→ Ihre Aufgaben
(a) Geben Sie aus dem Leserbrief zur Scherl-Ausstellung die Passage von „Zur Diskussion um“ bis einschließlich „Senke zu fallen.“ wortgetreu wieder.
(b) Führen Sie den Leserbrief zur Scherl-Ausstellung im Anschluss an seinen letzten Satz weiter.

→ Textabschnitt
——————

Vor Pauschalurteilen hüten

Zur Diskussion um die Scherl-Ausstellung in Wittlich diese Lesermeinung:

Wenn Herr Khoschlessan den "Spiegel der Wahrheit" über Hanns Scherl halten will, sollte er sich vor Pauschalurteilen hüten. Das Gegenteil aber tut er, wenn er Scherl zum "Nazi-Künstler" abstempelt und Wittlich vorwirft, diesen zu "bejubeln" und somit kulturell noch unter das Niveau der Wittlicher Senke zu fallen.

Auf welche Fakten stützt Herr Khoschlessan sein Urteil über Scherl? Er beruft sich pauschal auf "etliche Kunsthistoriker", ohne deren Namen zu nennen, und lobt die "Zivilcourage" des Dr. Calleen, den Künstler Scherl zu "entlarven". Nicht bekannt ist ihm offensichtlich die auf geschichtliche Dokumente gestützte und den Kontext der NS-Zeit berücksichtigende Abhandlung von Franz-Josef Schmitt über Hanns Scherl und den ihm befreundeten Peter Kremer (veröffentlicht im Kreisjahrbuch Bernkastel-Wittlich 2010). Diese akribische Untersuchung, die sich zudem durch ein ausgewogenes Urteil auszeichnet, ist Pflichtlektüre für einen jeden, der sich zu Scherls NS-Vergangenheit äußert.

——————

→ Nachfolgende Daten

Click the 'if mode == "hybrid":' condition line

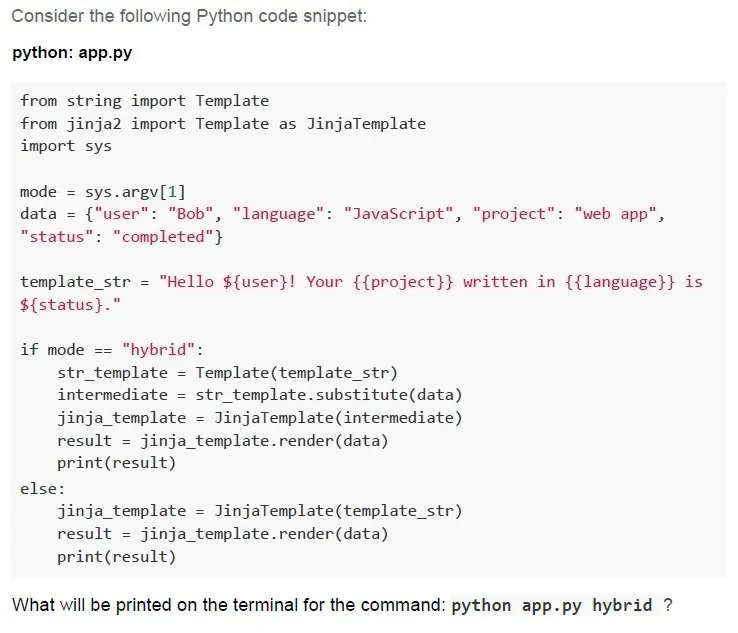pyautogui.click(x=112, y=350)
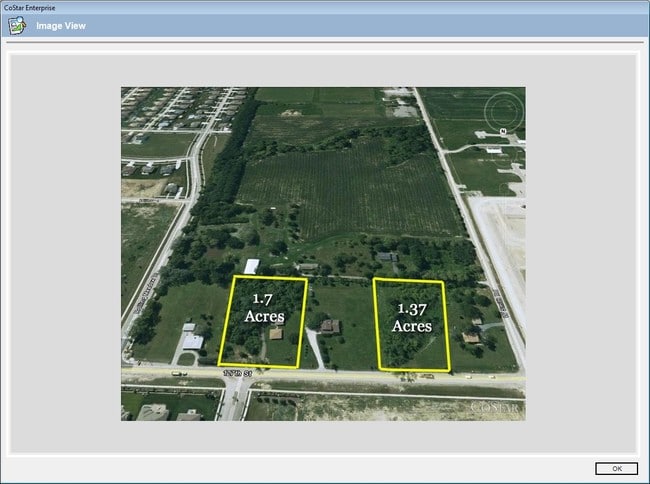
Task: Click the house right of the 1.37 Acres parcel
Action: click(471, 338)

——————

→ Antworten zur Übung
(a)
Zur Diskussion um die Scherl-Ausstellung in Wittlich diese Lesermeinung:

Wenn Herr Khoschlessan den "Spiegel der Wahrheit" über Hanns Scherl halten will, sollte er sich vor Pauschalurteilen hüten. Das Gegenteil aber tut er, wenn er Scherl zum "Nazi-Künstler" abstempelt und Wittlich vorwirft, diesen zu "bejubeln" und somit kulturell noch unter das Niveau der Wittlicher Senke zu fallen.

(b)
Schmitt resümiert: "In der Weise, wie Scherls angebliche so ,braune' Vergangenheit 2007 teilweise bewusst oder auch vielleicht gegen besseres Wissen instrumentalisiert worden ist, muss leider eine Kontinuität des Diffamierens gesehen werden, die eigentlich mit dem 8. Mai 1945 hätte überwunden sein müssen."

Vollkommen überflüssig ist der Rat Herrn Khoshlessans, Wittlich solle sich endlich zu seiner Vergangenheit bekennen. Das hat Wittlich bisher bereits in vorbildlicher Weise getan, was gewiss auch der Arbeitskreis "Jüdische Gemeinde" bestätigen wird. Unter dem Aspekt offener und kritischer Auseinandersetzungen mit der NS-Vergangenheit kann Wittlich guten Gewissens die geplante "Hanns-Scherl-Ausstellung" durchführen.